With respect to zoom class sessions, please provide the name you wish for me to call you inside your zoom account (i.e., so that it appears on your window while in use) along with a picture—it can be a real picture, an avatar, or a cartoon—just something by which I can use differentiate you. Student use of cameras and microphones during class is also encouraged but not required (out of respect for your privacy and/or limited bandwidth). Please note that class video recordings streamed to YouTube will NOT include any video from course participants (only the zoom audio and screen share from the instructor will be captured).

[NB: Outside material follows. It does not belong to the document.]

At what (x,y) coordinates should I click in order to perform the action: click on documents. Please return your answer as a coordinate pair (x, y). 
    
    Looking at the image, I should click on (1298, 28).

The University of Iowa is committed to making the classroom a respectful and inclusive space for people of all gender, sexual, racial, religious, and other identities. Toward this goal, students are invited in MyUI to optionally share the names and pronouns they would like their instructors and advisors to use to address them. The University of Iowa prohibits discrimination and harassment against individuals on the basis of race, class, gender, sexual orientation, national origin, and other identity categories set forth in the University’s Human Rights policy. For more information, contact the Office of Equal Opportunity and Diversity.
The instructor realizes that this course is not your only obligation in your work or your life. If work or life events (expected or unexpected) may compromise your ability to succeed in this course, PLEASE contact the instructor for a confidential discussion so that we can work together to make a plan for your success. Please do not wait to do so until you are too far behind to catch up!